### Work order:
Below are records; transcribe each one exactly.
=== Begin Enclosure ===
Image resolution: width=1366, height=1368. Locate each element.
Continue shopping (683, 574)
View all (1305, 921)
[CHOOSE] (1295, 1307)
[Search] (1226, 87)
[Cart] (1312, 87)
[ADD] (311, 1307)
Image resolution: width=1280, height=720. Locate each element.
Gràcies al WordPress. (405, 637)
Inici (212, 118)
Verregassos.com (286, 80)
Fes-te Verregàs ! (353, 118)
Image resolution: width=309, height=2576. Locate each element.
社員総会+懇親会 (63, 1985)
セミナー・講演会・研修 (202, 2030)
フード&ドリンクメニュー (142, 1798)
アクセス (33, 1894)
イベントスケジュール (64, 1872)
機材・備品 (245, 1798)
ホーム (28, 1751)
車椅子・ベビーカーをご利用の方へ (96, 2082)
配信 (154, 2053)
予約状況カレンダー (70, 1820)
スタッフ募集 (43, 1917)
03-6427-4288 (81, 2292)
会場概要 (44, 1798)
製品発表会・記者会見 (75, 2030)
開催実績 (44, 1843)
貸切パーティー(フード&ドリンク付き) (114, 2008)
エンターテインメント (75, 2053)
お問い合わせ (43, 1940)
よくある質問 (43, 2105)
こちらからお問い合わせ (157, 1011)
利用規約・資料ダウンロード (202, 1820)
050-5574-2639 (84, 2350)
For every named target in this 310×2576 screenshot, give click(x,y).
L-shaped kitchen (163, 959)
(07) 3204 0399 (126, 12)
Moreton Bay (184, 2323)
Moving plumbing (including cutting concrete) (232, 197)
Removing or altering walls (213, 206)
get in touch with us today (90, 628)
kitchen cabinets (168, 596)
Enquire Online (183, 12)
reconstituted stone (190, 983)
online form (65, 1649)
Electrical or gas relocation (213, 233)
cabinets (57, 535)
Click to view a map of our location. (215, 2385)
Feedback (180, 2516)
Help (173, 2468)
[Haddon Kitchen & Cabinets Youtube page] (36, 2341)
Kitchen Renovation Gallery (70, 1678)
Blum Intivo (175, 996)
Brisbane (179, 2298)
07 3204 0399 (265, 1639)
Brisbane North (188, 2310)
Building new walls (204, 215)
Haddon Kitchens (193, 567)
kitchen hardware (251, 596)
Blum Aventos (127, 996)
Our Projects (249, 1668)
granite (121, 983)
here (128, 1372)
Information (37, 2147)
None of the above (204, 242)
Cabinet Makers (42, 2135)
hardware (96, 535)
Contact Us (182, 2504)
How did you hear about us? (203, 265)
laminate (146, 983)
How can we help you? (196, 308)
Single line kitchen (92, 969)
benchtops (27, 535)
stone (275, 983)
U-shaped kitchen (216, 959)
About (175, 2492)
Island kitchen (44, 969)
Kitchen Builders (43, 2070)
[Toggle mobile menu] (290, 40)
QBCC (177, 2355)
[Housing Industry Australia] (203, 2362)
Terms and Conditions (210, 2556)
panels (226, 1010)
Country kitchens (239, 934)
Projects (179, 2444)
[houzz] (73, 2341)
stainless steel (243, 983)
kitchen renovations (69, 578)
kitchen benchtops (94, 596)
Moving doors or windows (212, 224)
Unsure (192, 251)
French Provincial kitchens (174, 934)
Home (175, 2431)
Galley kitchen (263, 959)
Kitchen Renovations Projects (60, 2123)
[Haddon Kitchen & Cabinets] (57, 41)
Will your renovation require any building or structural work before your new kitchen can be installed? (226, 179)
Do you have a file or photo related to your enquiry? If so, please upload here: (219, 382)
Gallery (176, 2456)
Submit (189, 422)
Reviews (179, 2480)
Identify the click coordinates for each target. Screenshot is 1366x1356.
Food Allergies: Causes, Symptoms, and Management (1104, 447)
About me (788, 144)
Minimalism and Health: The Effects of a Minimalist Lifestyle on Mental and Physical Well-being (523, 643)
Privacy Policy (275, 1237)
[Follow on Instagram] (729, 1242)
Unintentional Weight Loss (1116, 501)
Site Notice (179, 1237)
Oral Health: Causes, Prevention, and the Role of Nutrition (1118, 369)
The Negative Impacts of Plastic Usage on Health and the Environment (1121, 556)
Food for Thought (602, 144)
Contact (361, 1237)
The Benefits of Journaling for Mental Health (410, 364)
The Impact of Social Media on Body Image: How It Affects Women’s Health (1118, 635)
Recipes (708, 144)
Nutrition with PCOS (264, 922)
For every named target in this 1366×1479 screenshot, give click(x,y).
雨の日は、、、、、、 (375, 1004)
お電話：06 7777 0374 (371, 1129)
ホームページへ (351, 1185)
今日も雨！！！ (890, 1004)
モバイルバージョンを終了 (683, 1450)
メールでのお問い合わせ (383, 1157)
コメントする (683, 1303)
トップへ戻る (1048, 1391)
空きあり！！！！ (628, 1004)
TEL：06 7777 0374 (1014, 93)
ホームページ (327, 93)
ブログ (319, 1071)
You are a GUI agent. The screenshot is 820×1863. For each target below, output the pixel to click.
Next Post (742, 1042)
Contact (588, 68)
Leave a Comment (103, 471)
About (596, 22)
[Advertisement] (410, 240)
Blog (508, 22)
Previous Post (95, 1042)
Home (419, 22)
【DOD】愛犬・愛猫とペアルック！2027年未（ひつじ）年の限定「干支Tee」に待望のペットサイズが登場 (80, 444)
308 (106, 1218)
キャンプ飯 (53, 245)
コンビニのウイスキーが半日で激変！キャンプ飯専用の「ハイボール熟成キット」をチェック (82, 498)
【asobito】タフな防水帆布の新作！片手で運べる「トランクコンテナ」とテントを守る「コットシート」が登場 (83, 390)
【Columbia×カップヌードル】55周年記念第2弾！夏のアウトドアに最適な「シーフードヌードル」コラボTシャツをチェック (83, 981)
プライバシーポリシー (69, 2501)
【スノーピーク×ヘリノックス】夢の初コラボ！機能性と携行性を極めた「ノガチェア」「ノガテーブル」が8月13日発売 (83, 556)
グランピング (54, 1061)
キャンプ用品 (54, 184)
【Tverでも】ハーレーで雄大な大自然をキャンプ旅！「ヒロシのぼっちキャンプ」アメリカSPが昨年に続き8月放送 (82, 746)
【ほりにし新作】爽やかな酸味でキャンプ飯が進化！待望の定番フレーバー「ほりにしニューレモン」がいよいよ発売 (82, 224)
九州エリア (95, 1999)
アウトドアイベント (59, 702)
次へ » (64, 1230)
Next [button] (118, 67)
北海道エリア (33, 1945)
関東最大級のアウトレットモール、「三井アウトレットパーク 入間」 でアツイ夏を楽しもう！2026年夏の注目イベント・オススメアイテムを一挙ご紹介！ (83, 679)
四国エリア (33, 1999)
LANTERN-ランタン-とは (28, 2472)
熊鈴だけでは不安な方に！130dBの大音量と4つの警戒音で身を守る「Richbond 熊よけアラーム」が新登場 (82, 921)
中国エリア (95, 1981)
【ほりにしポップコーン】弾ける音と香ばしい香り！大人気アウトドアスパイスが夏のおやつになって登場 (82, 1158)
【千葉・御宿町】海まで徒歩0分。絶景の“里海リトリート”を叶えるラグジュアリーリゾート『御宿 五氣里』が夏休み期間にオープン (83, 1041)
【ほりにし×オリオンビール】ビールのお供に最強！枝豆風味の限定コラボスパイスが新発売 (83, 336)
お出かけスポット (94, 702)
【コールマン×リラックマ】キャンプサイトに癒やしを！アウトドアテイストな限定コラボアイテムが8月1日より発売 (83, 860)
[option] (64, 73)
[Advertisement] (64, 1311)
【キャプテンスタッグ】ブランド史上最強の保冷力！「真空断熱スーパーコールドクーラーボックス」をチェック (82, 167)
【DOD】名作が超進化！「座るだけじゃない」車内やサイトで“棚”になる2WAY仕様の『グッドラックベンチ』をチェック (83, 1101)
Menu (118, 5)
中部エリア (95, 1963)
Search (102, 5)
=== End Enclosure ===
### Task response:
Image resolution: width=1366, height=1368. Locate each element.
Continue shopping (683, 574)
View all (1305, 921)
[CHOOSE] (1295, 1307)
[Search] (1226, 87)
[Cart] (1312, 87)
[ADD] (311, 1307)
Image resolution: width=1280, height=720. Locate each element.
Gràcies al WordPress. (405, 637)
Inici (212, 118)
Verregassos.com (286, 80)
Fes-te Verregàs ! (353, 118)
Image resolution: width=309, height=2576. Locate each element.
社員総会+懇親会 (63, 1985)
セミナー・講演会・研修 (202, 2030)
フード&ドリンクメニュー (142, 1798)
アクセス (33, 1894)
イベントスケジュール (64, 1872)
機材・備品 (245, 1798)
ホーム (28, 1751)
車椅子・ベビーカーをご利用の方へ (96, 2082)
配信 (154, 2053)
予約状況カレンダー (70, 1820)
スタッフ募集 (43, 1917)
03-6427-4288 (81, 2292)
会場概要 (44, 1798)
製品発表会・記者会見 (75, 2030)
開催実績 (44, 1843)
貸切パーティー(フード&ドリンク付き) (114, 2008)
エンターテインメント (75, 2053)
お問い合わせ (43, 1940)
よくある質問 (43, 2105)
こちらからお問い合わせ (157, 1011)
利用規約・資料ダウンロード (202, 1820)
050-5574-2639 (84, 2350)
For every named target in this 310×2576 screenshot, give click(x,y).
L-shaped kitchen (163, 959)
(07) 3204 0399 (126, 12)
Moreton Bay (184, 2323)
Moving plumbing (including cutting concrete) (232, 197)
Removing or altering walls (213, 206)
get in touch with us today (90, 628)
kitchen cabinets (168, 596)
Enquire Online (183, 12)
reconstituted stone (190, 983)
online form (65, 1649)
Electrical or gas relocation (213, 233)
cabinets (57, 535)
Click to view a map of our location. (215, 2385)
Feedback (180, 2516)
Help (173, 2468)
[Haddon Kitchen & Cabinets Youtube page] (36, 2341)
Kitchen Renovation Gallery (70, 1678)
Blum Intivo (175, 996)
Brisbane (179, 2298)
07 3204 0399 (265, 1639)
Brisbane North (188, 2310)
Building new walls (204, 215)
Haddon Kitchens (193, 567)
kitchen hardware (251, 596)
Blum Aventos (127, 996)
Our Projects (249, 1668)
granite (121, 983)
here (128, 1372)
Information (37, 2147)
None of the above (204, 242)
Cabinet Makers (42, 2135)
hardware (96, 535)
Contact Us (182, 2504)
How did you hear about us? (203, 265)
laminate (146, 983)
How can we help you? (196, 308)
Single line kitchen (92, 969)
benchtops (27, 535)
stone (275, 983)
U-shaped kitchen (216, 959)
About (175, 2492)
Island kitchen (44, 969)
Kitchen Builders (43, 2070)
[Toggle mobile menu] (290, 40)
QBCC (177, 2355)
[Housing Industry Australia] (203, 2362)
Terms and Conditions (210, 2556)
panels (226, 1010)
Country kitchens (239, 934)
Projects (179, 2444)
[houzz] (73, 2341)
stainless steel (243, 983)
kitchen renovations (69, 578)
kitchen benchtops (94, 596)
Moving doors or windows (212, 224)
Unsure (192, 251)
French Provincial kitchens (174, 934)
Home (175, 2431)
Galley kitchen (263, 959)
Kitchen Renovations Projects (60, 2123)
[Haddon Kitchen & Cabinets] (57, 41)
Will your renovation require any building or structural work before your new kitchen can be installed? (226, 179)
Do you have a file or photo related to your enquiry? If so, please upload here: (219, 382)
Gallery (176, 2456)
Submit (189, 422)
Reviews (179, 2480)
Identify the click coordinates for each target. Screenshot is 1366x1356.
Food Allergies: Causes, Symptoms, and Management (1104, 447)
About me (788, 144)
Minimalism and Health: The Effects of a Minimalist Lifestyle on Mental and Physical Well-being (523, 643)
Privacy Policy (275, 1237)
[Follow on Instagram] (729, 1242)
Unintentional Weight Loss (1116, 501)
Site Notice (179, 1237)
Oral Health: Causes, Prevention, and the Role of Nutrition (1118, 369)
The Negative Impacts of Plastic Usage on Health and the Environment (1121, 556)
Food for Thought (602, 144)
Contact (361, 1237)
The Benefits of Journaling for Mental Health (410, 364)
The Impact of Social Media on Body Image: How It Affects Women’s Health (1118, 635)
Recipes (708, 144)
Nutrition with PCOS (264, 922)
For every named target in this 1366×1479 screenshot, give click(x,y).
雨の日は、、、、、、 (375, 1004)
お電話：06 7777 0374 (371, 1129)
ホームページへ (351, 1185)
今日も雨！！！ (890, 1004)
モバイルバージョンを終了 (683, 1450)
メールでのお問い合わせ (383, 1157)
コメントする (683, 1303)
トップへ戻る (1048, 1391)
空きあり！！！！ (628, 1004)
TEL：06 7777 0374 (1014, 93)
ホームページ (327, 93)
ブログ (319, 1071)
You are a GUI agent. The screenshot is 820×1863. For each target below, output the pixel to click.
Next Post (742, 1042)
Contact (588, 68)
Leave a Comment (103, 471)
About (596, 22)
[Advertisement] (410, 240)
Blog (508, 22)
Previous Post (95, 1042)
Home (419, 22)
【DOD】愛犬・愛猫とペアルック！2027年未（ひつじ）年の限定「干支Tee」に待望のペットサイズが登場 (80, 444)
308 (106, 1218)
キャンプ飯 (53, 245)
コンビニのウイスキーが半日で激変！キャンプ飯専用の「ハイボール熟成キット」をチェック (82, 498)
【asobito】タフな防水帆布の新作！片手で運べる「トランクコンテナ」とテントを守る「コットシート」が登場 (83, 390)
【Columbia×カップヌードル】55周年記念第2弾！夏のアウトドアに最適な「シーフードヌードル」コラボTシャツをチェック (83, 981)
プライバシーポリシー (69, 2501)
【スノーピーク×ヘリノックス】夢の初コラボ！機能性と携行性を極めた「ノガチェア」「ノガテーブル」が8月13日発売 (83, 556)
グランピング (54, 1061)
キャンプ用品 (54, 184)
【Tverでも】ハーレーで雄大な大自然をキャンプ旅！「ヒロシのぼっちキャンプ」アメリカSPが昨年に続き8月放送 (82, 746)
【ほりにし新作】爽やかな酸味でキャンプ飯が進化！待望の定番フレーバー「ほりにしニューレモン」がいよいよ発売 (82, 224)
九州エリア (95, 1999)
アウトドアイベント (59, 702)
次へ » (64, 1230)
Next [button] (118, 67)
北海道エリア (33, 1945)
関東最大級のアウトレットモール、「三井アウトレットパーク 入間」 でアツイ夏を楽しもう！2026年夏の注目イベント・オススメアイテムを一挙ご紹介！ (83, 679)
四国エリア (33, 1999)
LANTERN-ランタン-とは (28, 2472)
熊鈴だけでは不安な方に！130dBの大音量と4つの警戒音で身を守る「Richbond 熊よけアラーム」が新登場 (82, 921)
中国エリア (95, 1981)
【ほりにしポップコーン】弾ける音と香ばしい香り！大人気アウトドアスパイスが夏のおやつになって登場 (82, 1158)
【千葉・御宿町】海まで徒歩0分。絶景の“里海リトリート”を叶えるラグジュアリーリゾート『御宿 五氣里』が夏休み期間にオープン (83, 1041)
【ほりにし×オリオンビール】ビールのお供に最強！枝豆風味の限定コラボスパイスが新発売 (83, 336)
お出かけスポット (94, 702)
【コールマン×リラックマ】キャンプサイトに癒やしを！アウトドアテイストな限定コラボアイテムが8月1日より発売 (83, 860)
[option] (64, 73)
[Advertisement] (64, 1311)
【キャプテンスタッグ】ブランド史上最強の保冷力！「真空断熱スーパーコールドクーラーボックス」をチェック (82, 167)
【DOD】名作が超進化！「座るだけじゃない」車内やサイトで“棚”になる2WAY仕様の『グッドラックベンチ』をチェック (83, 1101)
Menu (118, 5)
中部エリア (95, 1963)
Search (102, 5)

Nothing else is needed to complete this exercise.